Begin INPUT ROWS

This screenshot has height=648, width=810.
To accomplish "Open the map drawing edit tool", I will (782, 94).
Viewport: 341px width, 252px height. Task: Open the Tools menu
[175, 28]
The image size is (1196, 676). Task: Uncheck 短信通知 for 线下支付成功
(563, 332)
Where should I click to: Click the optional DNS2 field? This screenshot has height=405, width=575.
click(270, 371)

End INPUT ROWS

TASK BRIEF: Convert the data above into a JSON list of strings, one string per line, leaving out any blank lines.

RESPONSE:
[
  "This screenshot has height=648, width=810.",
  "To accomplish \"Open the map drawing edit tool\", I will (782, 94).",
  "Viewport: 341px width, 252px height. Task: Open the Tools menu",
  "[175, 28]",
  "The image size is (1196, 676). Task: Uncheck 短信通知 for 线下支付成功",
  "(563, 332)",
  "Where should I click to: Click the optional DNS2 field? This screenshot has height=405, width=575.",
  "click(270, 371)"
]